(August/September 2000) Today more than one-fourth of the world’s 6 billion people are between the ages of 10 and 24, making this the largest group ever to enter adulthood. The actions of these young people — 86 percent of whom live in less developed countries — will shape the size, health, and prosperity of the world’s future population.

Overall, the current generation of young people is the healthiest, most educated, and most urbanized in history. Urbanization generally affords greater access to health services and education but also brings greater exposure to the risks of sexual activity and violence:

  • Complications of pregnancy, childbirth, and unsafe abortion are the major causes of death for women ages 15 to 19.
  • Statistics on rape suggest that between one-third and two-thirds of rape victims worldwide are 15 years old or younger.

These risks disproportionately affect women but are of wide social concern. Early pregnancy and childbearing are risky for young women and their children. For instance, maternal mortality among 15-to-19-year-old women is twice as high as for women in their 20s. For infants in some countries, the risk of death during the first year of life is 50 percent higher for those born to mothers under age 20 than for those born to mothers ages 20 to 29.
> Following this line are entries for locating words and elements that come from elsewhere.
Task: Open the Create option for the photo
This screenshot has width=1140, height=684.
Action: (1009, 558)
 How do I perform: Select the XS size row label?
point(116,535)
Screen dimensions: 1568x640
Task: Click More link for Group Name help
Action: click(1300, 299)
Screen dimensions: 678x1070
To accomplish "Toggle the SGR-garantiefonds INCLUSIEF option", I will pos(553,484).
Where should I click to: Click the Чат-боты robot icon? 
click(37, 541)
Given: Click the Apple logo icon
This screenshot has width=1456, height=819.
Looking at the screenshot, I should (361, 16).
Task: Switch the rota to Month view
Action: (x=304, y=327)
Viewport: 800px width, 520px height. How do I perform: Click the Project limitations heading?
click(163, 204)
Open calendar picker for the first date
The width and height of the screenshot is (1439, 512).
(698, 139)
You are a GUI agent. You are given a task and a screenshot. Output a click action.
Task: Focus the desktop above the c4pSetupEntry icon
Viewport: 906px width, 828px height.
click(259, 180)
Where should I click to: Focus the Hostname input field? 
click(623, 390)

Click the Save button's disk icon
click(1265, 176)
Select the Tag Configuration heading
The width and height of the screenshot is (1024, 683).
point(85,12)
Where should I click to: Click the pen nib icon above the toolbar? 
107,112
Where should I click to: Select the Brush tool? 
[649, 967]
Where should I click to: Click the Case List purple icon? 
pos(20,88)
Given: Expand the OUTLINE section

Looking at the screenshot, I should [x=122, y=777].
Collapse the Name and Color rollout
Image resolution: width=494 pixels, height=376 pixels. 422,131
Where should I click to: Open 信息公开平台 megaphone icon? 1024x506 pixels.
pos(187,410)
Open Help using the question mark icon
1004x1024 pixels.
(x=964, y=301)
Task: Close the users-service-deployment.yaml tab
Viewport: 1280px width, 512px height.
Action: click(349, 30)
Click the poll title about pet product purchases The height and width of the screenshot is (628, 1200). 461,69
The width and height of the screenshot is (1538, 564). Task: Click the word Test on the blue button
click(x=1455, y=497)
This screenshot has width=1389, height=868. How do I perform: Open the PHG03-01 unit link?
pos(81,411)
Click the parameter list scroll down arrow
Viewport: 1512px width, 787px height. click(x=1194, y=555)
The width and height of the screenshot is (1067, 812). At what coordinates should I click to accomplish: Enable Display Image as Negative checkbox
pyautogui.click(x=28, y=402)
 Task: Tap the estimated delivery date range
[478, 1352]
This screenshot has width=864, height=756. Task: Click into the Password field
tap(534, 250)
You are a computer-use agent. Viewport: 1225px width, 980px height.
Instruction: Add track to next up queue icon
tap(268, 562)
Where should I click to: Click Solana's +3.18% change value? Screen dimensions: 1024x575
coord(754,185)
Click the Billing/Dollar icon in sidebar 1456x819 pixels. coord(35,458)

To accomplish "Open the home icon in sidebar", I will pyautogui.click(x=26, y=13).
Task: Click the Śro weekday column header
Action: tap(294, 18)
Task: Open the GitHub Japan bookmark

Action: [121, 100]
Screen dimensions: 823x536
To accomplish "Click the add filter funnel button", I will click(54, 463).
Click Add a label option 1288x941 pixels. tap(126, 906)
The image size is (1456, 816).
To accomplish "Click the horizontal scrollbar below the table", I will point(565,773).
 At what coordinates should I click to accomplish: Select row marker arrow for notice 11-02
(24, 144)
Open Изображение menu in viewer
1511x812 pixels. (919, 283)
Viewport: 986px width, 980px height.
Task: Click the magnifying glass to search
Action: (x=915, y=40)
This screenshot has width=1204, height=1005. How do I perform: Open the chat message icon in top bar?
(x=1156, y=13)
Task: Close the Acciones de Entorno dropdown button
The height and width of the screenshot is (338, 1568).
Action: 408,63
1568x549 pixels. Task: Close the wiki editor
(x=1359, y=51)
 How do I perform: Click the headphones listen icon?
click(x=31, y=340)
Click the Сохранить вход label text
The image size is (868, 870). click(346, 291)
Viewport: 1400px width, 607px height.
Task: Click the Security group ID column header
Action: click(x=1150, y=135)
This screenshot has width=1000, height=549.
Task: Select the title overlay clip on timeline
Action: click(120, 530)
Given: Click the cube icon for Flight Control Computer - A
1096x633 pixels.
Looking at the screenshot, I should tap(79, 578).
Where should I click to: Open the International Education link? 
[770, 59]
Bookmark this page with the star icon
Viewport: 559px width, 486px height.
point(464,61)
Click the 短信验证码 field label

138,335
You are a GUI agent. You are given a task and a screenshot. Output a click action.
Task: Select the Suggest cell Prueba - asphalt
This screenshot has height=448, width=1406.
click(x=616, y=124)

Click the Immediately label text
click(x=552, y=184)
Still, some societies perpetuate the risks associated with being young and sexually active. Compared with women over age 20, female adolescents are less likely to use contraception because they lack information or are misinformed and fear side effects. Additional cultural, economic, and legal barriers impede young women’s access to and use of family planning. For example, family planning services typically are designed to serve married, adult women, leaving young, unmarried women — and men — out of the picture. This is particularly significant because today’s young people are marrying later and reaching puberty earlier.

The lack of services not only increases unintended pregnancies but also contributes to the spread of HIV/AIDS. According to UN estimates, about half of all new infections are among 15 to 24 year olds, the range in which most people start their sexual lives. Adolescents are at high risk of contracting HIV and other sexually transmitted infections because, among other reasons, they often have multiple short-term sexual relationships and do not consistently use condoms. Young people often do not understand how to prevent AIDS.